Antichrist: In Lars von Trier's latest NC-17 weird-out, Charlotte Gainsbourg and Willem Dafoe are a married couple who endure an unspeakable tragedy. And that's before the genital mutilation and supernatural brouhaha.
The Box: Richard Kelly (Donnie Darko) adapts Richard Matheson's (I Am Legend) story about a couple (Cameron Diaz and James Marsden) who are given an offer: Push a button, get rich, kill someone you don't know.
Disgrace: John Malkovich is a South African professor dismissed from his Capetown university for getting busy with one of his students.
Disney's A Christmas Carol: Robert Zemeckis gives Dickens' classic the animated, 3-D treatment and hands the lead role to Jim Carrey.
The Fourth Kind: This POV look at alien abduction could be the next Blair Witch—uh, Paranormal Activity.
The Men Who Stare at Goats: Even though it's got all the right ingredients, like George Clooney, Jeff Bridges, Ewan McGregor and Kevin Spacey, this dark comedy about secret psychic warfare loses track of itself (which means it's not psychic, right?).

• [Task to complete]: Quote the film blurbs word for word, everything from "Antichrist: In Lars" down to "to Jim Carrey.".

• [Exercise data]:
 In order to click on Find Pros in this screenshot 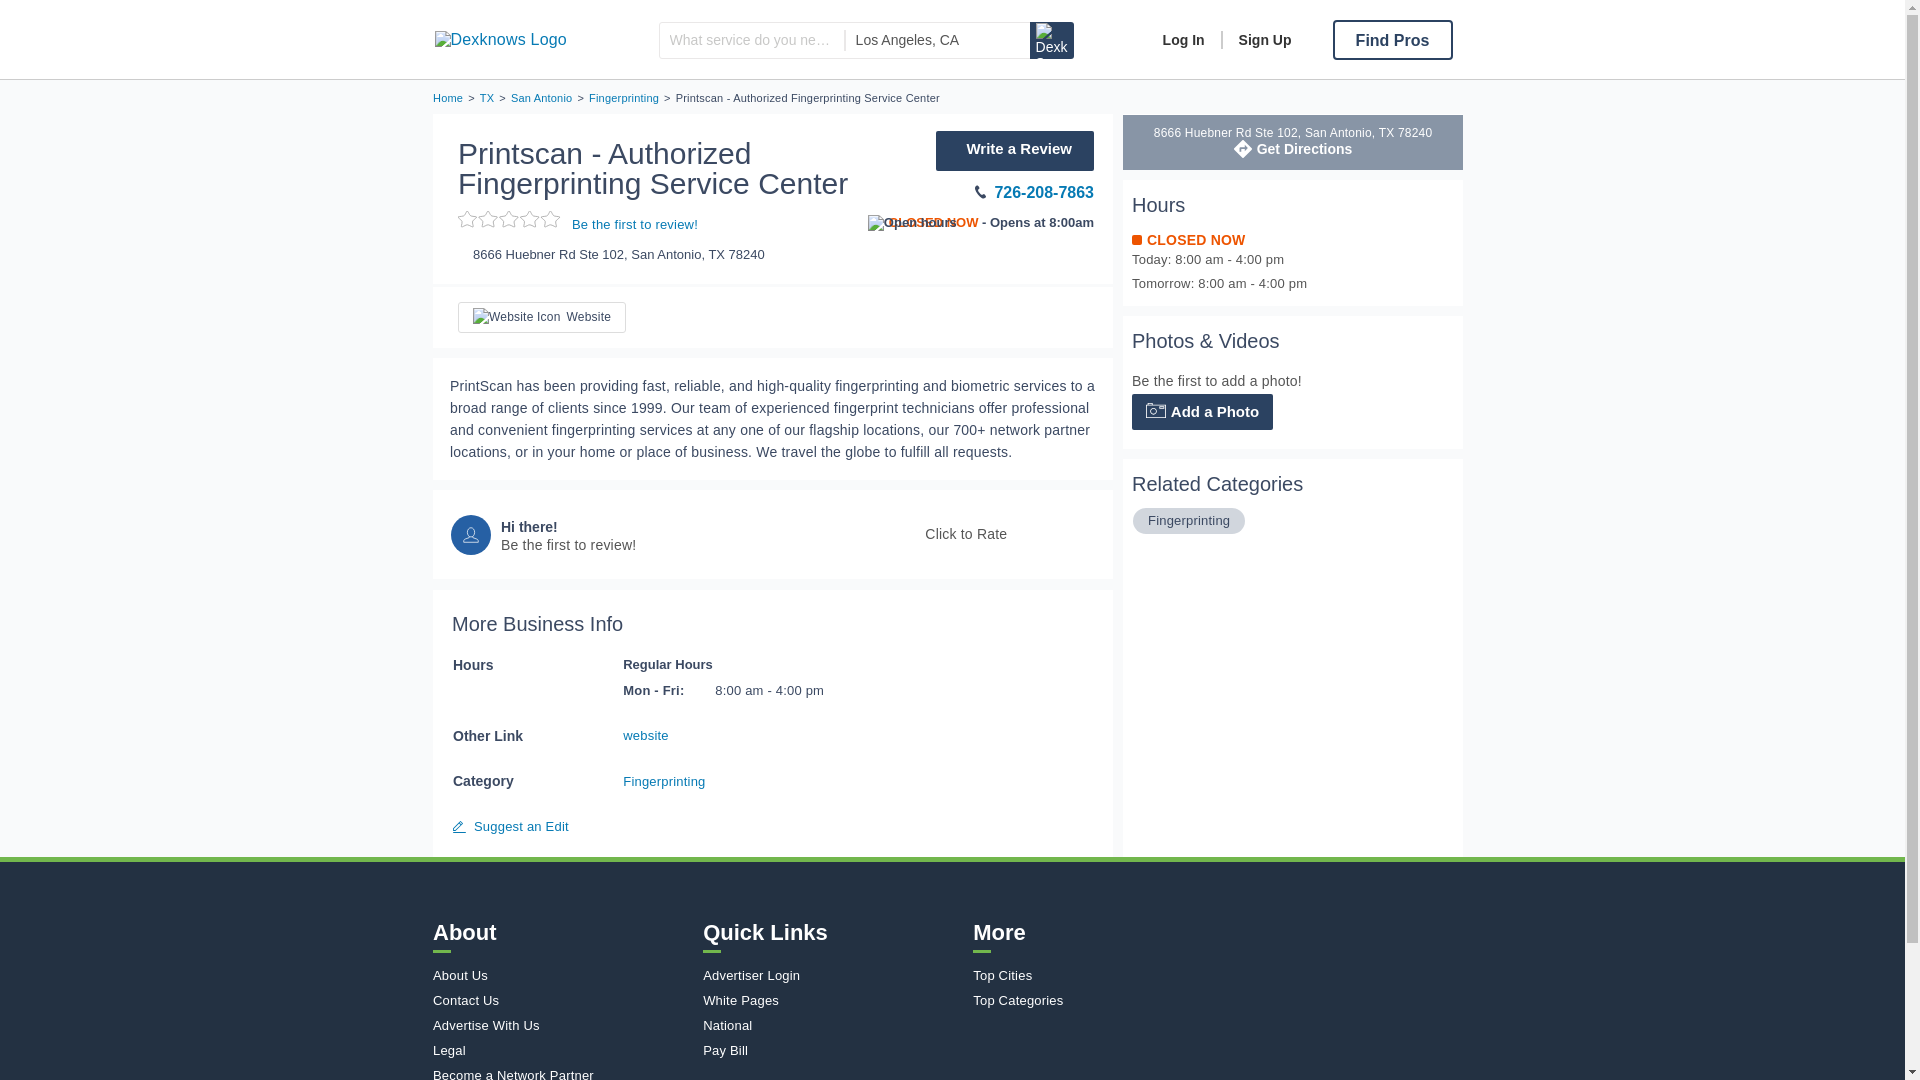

• [Result of the exercise]:
Antichrist: In Lars von Trier's latest NC-17 weird-out, Charlotte Gainsbourg and Willem Dafoe are a married couple who endure an unspeakable tragedy. And that's before the genital mutilation and supernatural brouhaha.
The Box: Richard Kelly (Donnie Darko) adapts Richard Matheson's (I Am Legend) story about a couple (Cameron Diaz and James Marsden) who are given an offer: Push a button, get rich, kill someone you don't know.
Disgrace: John Malkovich is a South African professor dismissed from his Capetown university for getting busy with one of his students.
Disney's A Christmas Carol: Robert Zemeckis gives Dickens' classic the animated, 3-D treatment and hands the lead role to Jim Carrey.